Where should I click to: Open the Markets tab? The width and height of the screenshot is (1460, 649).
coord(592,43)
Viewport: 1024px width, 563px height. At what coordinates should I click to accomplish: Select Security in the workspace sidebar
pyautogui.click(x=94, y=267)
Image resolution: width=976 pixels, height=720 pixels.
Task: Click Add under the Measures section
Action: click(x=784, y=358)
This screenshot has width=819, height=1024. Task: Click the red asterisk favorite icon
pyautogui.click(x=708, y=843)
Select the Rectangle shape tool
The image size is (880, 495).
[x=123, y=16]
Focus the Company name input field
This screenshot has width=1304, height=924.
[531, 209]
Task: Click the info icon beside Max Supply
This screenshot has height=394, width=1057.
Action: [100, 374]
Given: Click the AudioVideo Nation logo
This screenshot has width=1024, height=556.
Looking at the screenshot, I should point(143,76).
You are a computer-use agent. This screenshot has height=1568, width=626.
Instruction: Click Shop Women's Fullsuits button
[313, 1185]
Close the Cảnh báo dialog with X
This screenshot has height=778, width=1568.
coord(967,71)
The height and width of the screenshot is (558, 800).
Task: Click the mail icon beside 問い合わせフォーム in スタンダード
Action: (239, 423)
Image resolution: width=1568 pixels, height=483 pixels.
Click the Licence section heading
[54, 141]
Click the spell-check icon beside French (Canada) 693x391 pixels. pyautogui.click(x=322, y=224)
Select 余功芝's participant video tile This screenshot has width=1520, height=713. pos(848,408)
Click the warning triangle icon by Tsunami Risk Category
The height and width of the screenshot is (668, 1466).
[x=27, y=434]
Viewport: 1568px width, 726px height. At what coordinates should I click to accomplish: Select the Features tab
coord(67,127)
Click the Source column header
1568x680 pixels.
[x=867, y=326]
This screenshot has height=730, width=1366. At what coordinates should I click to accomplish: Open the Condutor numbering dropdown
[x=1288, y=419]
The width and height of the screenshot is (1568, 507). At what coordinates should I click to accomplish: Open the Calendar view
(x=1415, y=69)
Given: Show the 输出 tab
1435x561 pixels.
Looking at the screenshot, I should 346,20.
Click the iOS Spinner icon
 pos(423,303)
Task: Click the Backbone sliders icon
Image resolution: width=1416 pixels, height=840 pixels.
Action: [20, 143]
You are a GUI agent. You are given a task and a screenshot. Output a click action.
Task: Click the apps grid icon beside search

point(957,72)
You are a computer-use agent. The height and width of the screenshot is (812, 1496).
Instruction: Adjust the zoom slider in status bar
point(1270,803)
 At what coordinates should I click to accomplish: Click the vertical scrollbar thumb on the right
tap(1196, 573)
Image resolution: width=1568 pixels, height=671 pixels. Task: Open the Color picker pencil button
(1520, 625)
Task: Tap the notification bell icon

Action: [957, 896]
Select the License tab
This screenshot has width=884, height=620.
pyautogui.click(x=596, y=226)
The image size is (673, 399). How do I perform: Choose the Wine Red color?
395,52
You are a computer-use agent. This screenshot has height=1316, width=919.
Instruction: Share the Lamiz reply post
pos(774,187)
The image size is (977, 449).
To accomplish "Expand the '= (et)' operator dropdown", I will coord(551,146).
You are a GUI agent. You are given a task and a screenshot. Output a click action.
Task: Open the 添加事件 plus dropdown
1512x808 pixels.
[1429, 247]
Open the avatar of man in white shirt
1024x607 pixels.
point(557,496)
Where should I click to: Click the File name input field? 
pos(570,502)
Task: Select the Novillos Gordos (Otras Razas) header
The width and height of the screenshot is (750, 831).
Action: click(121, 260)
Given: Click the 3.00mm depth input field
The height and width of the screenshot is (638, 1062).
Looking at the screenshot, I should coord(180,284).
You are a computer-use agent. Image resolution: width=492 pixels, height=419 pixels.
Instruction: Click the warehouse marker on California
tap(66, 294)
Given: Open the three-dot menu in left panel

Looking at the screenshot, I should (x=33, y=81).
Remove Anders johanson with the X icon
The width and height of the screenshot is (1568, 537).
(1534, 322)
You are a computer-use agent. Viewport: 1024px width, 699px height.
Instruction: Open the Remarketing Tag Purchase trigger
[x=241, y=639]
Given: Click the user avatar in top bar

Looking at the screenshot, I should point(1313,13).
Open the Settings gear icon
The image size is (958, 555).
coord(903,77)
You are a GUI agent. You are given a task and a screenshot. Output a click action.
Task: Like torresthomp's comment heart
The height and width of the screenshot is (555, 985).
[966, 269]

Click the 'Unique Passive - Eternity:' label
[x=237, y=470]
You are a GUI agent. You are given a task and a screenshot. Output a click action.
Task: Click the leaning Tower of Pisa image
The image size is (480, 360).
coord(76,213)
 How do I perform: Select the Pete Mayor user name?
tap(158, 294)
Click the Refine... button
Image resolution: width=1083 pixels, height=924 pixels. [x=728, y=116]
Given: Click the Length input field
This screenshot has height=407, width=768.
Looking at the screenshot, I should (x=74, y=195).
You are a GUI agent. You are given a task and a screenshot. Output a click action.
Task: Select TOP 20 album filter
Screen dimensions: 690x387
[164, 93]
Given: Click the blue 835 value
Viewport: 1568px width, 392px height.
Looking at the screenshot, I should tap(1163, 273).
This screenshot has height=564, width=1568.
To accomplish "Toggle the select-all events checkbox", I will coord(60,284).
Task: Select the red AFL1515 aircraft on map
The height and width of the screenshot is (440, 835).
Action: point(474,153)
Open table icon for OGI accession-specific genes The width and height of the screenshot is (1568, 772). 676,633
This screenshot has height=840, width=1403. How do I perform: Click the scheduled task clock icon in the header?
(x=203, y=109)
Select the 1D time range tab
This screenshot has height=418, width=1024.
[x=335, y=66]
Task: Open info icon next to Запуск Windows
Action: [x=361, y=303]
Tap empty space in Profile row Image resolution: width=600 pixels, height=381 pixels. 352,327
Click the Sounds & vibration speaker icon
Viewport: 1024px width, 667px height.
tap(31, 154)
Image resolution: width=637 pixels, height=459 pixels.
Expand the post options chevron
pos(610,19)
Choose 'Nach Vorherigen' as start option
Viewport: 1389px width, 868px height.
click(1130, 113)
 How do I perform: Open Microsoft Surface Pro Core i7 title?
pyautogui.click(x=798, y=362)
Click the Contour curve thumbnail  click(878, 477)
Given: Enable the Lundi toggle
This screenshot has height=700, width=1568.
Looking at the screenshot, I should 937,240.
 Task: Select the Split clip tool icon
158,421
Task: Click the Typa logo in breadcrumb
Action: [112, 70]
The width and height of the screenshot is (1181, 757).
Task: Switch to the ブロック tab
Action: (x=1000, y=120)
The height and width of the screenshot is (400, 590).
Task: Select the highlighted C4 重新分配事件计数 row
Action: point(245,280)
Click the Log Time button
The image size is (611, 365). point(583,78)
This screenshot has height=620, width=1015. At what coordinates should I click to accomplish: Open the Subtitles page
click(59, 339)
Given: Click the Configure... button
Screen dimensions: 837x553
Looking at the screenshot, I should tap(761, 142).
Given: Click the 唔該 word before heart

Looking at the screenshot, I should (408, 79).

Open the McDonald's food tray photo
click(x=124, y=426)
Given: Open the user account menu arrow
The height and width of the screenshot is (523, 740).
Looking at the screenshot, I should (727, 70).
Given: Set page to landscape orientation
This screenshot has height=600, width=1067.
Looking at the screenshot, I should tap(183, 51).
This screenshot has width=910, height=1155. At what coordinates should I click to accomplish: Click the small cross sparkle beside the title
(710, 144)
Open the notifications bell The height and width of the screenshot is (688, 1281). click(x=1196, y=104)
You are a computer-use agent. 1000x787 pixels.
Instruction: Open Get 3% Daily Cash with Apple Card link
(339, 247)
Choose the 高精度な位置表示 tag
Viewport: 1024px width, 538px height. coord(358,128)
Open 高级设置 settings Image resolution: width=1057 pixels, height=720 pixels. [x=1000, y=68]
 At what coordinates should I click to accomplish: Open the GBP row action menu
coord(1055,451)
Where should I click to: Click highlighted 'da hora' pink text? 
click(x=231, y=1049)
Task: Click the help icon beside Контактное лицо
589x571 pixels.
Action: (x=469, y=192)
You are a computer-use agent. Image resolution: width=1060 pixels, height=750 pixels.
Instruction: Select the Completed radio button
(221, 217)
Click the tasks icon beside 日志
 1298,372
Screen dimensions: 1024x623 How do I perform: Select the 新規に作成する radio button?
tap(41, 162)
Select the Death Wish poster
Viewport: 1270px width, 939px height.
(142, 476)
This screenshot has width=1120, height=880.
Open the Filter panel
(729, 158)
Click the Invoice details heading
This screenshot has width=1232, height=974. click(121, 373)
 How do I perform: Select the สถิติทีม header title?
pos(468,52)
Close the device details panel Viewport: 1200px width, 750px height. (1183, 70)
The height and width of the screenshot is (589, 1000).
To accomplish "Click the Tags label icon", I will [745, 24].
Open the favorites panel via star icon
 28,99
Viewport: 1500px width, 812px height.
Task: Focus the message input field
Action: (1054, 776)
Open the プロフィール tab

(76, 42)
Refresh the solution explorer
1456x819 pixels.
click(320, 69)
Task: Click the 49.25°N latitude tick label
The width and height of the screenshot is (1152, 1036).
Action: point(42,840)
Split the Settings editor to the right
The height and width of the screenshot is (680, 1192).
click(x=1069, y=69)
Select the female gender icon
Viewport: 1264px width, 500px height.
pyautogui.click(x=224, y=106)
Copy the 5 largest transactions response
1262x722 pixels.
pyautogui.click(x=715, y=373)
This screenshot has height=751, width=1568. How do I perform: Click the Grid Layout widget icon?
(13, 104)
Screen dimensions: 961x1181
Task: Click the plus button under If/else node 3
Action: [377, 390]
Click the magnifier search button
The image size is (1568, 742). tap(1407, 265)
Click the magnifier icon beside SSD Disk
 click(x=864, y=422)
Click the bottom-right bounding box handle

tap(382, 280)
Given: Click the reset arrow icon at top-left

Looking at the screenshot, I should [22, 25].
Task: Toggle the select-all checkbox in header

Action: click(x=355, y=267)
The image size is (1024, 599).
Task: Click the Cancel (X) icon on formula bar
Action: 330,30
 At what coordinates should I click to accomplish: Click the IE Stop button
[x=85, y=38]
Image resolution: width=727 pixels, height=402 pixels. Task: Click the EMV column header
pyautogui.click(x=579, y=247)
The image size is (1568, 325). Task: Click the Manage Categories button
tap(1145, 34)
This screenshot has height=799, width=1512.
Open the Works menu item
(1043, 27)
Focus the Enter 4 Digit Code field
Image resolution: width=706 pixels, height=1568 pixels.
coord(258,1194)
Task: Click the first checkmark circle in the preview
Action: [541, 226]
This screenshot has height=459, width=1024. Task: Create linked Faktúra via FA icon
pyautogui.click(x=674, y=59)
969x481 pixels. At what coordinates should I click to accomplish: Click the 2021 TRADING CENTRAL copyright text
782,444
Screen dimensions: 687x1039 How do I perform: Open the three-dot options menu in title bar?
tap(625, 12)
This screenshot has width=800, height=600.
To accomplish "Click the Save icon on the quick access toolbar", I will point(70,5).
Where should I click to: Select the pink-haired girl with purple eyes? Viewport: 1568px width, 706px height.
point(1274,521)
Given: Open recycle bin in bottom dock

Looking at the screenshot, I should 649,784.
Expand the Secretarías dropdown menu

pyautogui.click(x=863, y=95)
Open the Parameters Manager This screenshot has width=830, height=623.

★ ★ ★ ★ ★ ★ ★

• Aim of the task
Lines in the records above that contain the word "will" need to be counted; the reply is that number and nothing else.

• Answer to this exercise
4